A sociedade contemporânea tem aproximado as pessoas. As redes sociais permitem que alguém que não conhecemos participe de nossas vidas, para o bem ou para o mal. As formas de convivência se ampliam e isso amplifica a importância de uma vida social saudável, cordial e produtiva.

Há muito tempo, grupos humanos se reúnem para tomar decisões que impactam a coletividade. Com o crescimento da população, foi preciso criar instrumentos de consulta da vontade das pessoas. As eleições são mecanismos eficientes para ouvir e decidir o rumo da sociedade. Rousseau cunhou o termo soberania popular para exprimir essa vontade coletiva.

Esse processo é democrático, pois permite que cada um dê sua contribuição, expresse o seu voto e, assim, colabore nessa construção coletiva. Trabalhando conjuntamente construímos palácios, rodovias, hospitais e centros urbanos, desenvolvemos técnicas e tecnologias, criamos conhecimento e o transmitimos por gerações através das escolas e universidades. Individualmente somos pequenos, nossa capacidade produtiva é limitada, e se vivêssemos isoladamente, seguramente, teríamos apenas uma pequena fração dos serviços e dos bens que temos a nossa disposição na atualidade.

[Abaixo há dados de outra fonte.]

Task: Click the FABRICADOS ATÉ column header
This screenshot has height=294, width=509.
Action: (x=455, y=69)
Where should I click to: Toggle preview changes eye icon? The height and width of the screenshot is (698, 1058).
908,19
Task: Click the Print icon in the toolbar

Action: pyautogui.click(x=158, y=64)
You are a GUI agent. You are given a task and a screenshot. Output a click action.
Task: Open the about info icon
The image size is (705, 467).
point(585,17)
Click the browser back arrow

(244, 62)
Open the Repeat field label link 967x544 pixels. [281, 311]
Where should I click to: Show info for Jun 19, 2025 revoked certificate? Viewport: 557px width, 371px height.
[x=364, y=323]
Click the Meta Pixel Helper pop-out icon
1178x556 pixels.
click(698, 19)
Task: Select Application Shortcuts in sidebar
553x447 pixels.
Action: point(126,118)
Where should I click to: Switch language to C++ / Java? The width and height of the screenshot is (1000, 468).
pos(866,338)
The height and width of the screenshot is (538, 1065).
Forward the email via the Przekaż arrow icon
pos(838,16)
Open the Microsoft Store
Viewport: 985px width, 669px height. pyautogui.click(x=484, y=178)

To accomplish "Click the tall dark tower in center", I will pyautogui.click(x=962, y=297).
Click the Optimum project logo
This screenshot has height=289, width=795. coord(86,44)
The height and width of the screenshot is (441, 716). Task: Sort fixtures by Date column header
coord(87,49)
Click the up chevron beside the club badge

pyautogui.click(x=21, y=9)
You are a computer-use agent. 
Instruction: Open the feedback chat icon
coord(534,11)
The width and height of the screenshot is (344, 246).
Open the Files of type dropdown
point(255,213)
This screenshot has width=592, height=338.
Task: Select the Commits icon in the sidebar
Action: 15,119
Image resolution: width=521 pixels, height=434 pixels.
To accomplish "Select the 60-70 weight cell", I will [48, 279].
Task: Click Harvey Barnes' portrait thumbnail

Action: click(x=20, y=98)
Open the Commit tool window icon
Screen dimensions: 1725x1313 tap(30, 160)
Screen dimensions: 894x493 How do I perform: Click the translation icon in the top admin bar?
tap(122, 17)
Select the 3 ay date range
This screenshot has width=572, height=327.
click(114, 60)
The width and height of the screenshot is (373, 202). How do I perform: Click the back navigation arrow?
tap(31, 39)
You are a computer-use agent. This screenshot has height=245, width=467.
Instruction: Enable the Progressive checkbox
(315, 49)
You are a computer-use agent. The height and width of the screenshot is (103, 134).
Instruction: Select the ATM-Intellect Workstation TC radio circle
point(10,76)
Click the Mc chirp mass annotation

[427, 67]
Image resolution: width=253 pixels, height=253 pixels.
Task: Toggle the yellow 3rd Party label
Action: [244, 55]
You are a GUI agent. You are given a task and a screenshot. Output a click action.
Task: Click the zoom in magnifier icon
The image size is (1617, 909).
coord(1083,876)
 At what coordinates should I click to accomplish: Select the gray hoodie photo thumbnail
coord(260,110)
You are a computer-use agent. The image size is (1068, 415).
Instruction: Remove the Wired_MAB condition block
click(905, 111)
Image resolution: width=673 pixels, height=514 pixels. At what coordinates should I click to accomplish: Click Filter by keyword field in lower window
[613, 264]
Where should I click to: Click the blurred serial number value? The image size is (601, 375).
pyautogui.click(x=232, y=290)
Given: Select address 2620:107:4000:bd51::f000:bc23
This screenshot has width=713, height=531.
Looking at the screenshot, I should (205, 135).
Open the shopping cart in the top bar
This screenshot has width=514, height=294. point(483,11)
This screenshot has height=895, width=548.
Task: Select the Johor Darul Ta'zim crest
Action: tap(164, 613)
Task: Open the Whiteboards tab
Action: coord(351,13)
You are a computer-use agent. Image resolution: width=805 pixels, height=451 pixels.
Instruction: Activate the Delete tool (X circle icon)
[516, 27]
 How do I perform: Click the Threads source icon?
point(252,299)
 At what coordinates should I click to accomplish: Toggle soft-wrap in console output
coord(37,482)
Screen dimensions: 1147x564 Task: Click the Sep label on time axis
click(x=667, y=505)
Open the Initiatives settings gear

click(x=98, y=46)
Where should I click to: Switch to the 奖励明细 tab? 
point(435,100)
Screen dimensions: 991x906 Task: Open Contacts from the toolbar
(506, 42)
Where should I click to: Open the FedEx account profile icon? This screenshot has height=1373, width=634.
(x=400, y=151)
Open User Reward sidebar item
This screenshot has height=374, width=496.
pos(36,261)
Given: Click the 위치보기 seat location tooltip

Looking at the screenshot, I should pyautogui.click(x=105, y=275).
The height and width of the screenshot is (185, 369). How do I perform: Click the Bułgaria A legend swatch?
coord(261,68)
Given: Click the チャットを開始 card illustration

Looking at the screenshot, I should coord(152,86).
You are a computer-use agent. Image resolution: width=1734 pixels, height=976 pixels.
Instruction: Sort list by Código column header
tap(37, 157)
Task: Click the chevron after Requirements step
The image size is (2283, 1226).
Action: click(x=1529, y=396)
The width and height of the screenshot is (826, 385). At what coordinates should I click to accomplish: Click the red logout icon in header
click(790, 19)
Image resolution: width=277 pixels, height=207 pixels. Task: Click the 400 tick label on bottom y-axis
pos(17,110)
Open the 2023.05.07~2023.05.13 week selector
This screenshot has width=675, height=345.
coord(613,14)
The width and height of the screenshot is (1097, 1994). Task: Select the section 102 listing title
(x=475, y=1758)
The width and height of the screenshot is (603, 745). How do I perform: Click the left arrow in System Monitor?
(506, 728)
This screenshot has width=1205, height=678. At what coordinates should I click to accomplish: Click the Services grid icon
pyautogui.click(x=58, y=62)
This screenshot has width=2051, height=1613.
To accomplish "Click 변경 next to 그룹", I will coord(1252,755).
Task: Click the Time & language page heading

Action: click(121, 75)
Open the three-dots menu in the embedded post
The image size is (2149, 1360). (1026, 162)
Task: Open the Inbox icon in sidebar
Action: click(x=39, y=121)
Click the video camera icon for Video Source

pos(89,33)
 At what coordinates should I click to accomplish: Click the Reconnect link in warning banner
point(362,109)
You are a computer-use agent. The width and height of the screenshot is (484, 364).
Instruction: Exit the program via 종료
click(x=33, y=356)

Viver em sociedade foi um grande ganho para todos nós; e precisa continuar. Participar dessa construção coletiva é ao mesmo tempo um direito e uma obrigação, pois somos beneficiários desses avanços, mas temos o dever de dar a nossa contribuição.

Nessas eleições, temos o direito de votar em candidatos a cada um dos cargos que serão preenchidos, mas temos o dever de respeitar o resultado das urnas, qualquer que seja ele. Conhecemos o caráter de alguém ao observar como lida com o sucesso e com o fracasso.

As democracias ainda que imperfeitas, são a melhor forma de governo dentre todas as que já foram experimentadas pela civilização. Embora tenhamos pessoas que ainda acreditem na violência como forma de gestão, que queiram se impor mesmo sem ter razão, o fato é que a sociedade contemporânea cada vez mais deixa de tolerar comportamentos golpistas.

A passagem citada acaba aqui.